This comment, by Canadian Tim Murray, was originally posted to the ABC Background Briefing program, 'Housing for Millions'. In response to statements by a planner which implied that the doubling of Vancouver's population in 15 years had been accomplished without pain, he writes, "Vancouver is a success story only if compared to other major urban failures."
As a victim of the “Vancouver model”, and one of tens of thousands of its refugees, I was chagrined to hear that my growing necropolis of noise, congestion and crime had “doubled its population in 15 years without pain”. To whom, developers?
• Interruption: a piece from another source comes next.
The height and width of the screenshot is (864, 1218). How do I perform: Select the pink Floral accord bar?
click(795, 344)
The people who, according to the 52 page MacDermid report, “Funding City Politics,” finance three-quarters of Canada’s urban election campaigns and buy the zoning they want? Or urban planners, the pimps of the Growth Management Industry who, notwithstanding the universal failure of ‘smart growth’ nostrums to protect Greenfield acreage from sprawl by packing more and more people into urban feedlots where more energy inputs are required to sustain them than rural dwellers?
Vancouver is a success story only if it is compared to other major urban failures, all of which are of a scale unfitted for a post-carbon world. Don’t take my word, ask two educated Vancouverites.
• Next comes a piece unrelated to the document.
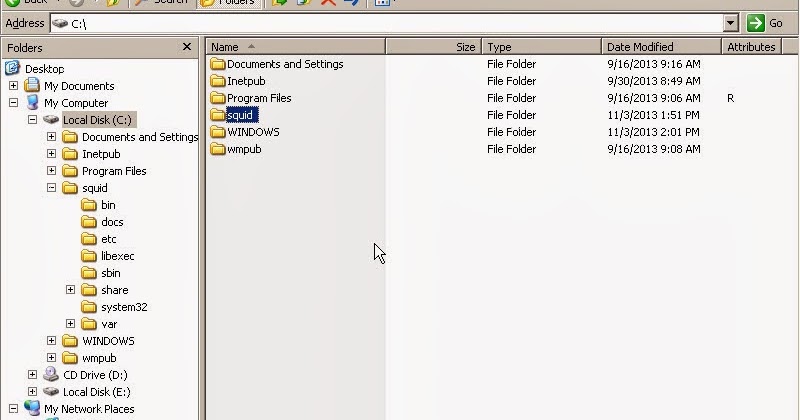
Task: Click the My Computer icon in tree
Action: [x=32, y=103]
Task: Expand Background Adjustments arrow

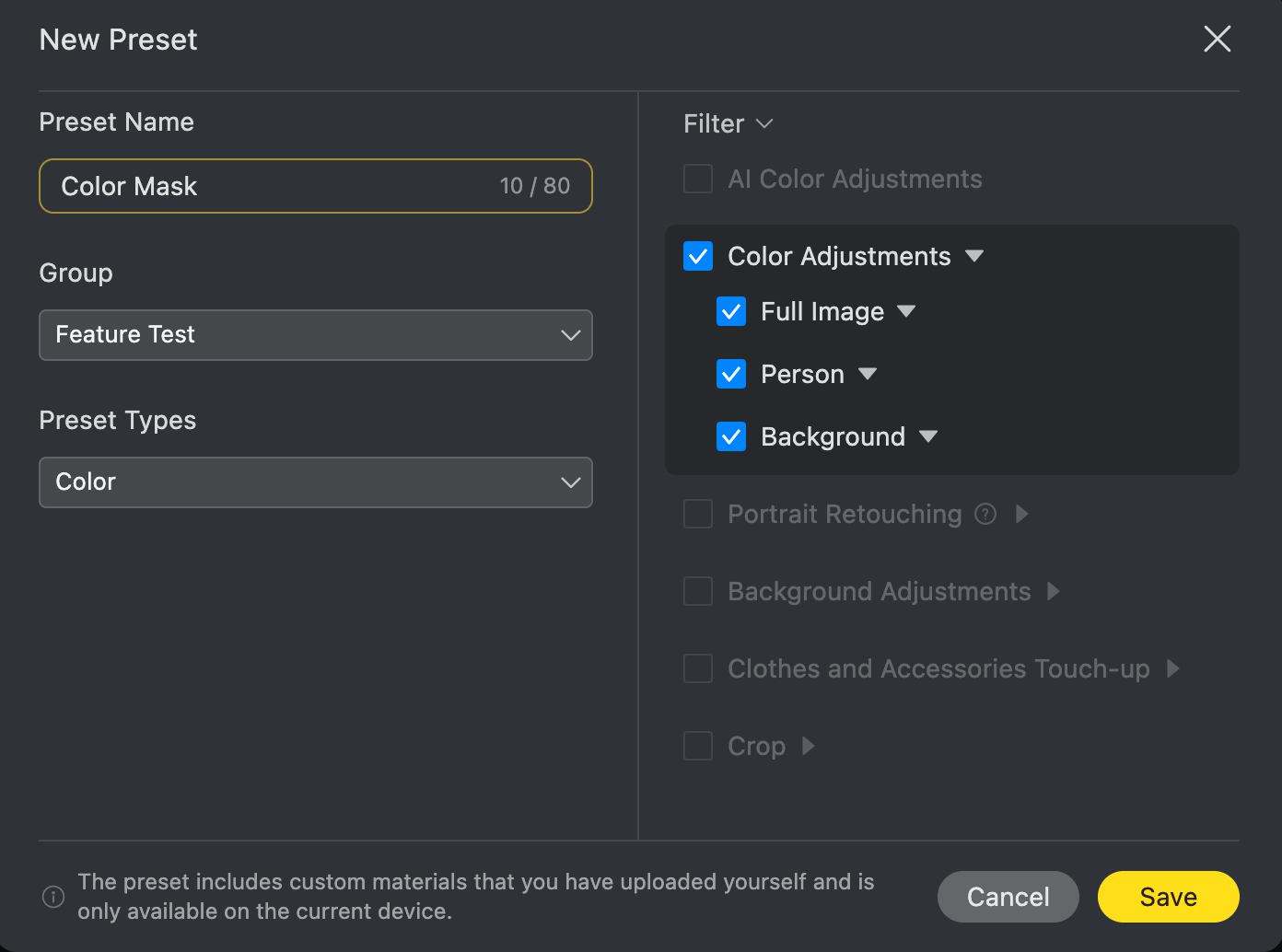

Dr. Michael Healey led a team of 23 researchers from the University of British Columbia in a $2.4 million federally commissioned study of the sustainability of Metro Vancouver and the valley it encroaches upon with relentless greed. They concluded that the area had almost three times too many people to be sustainable, and had an ecological footprint 25 times its size.
Urban streams are threatened with toxic runoffs, valley soils are overloaded with nutrients from intensive agriculture and septic systems leading to the contamination of the acquifer and rural waterways . Ninety per cent of Fraser River fish revealed at least one pathological abnormality.
And this was 12 years ago in a city which has been growing 3% per year. Humans are not fairing too much better either.
According to UBC Professor James White in his study of loneliness, Canadians who live in dense compacted areas—cities---have one third fewer “close” friends than rural residents and almost half of those interviewed declared that other people are not to be trusted. The data says that the last planner interviewed on this ABC radio show is dead wrong. Even the young generation would be happier living with the Brady Bunch than stuffed in an urban rabbit warren with his “Friends” . “Smart” growth? How dense can people be?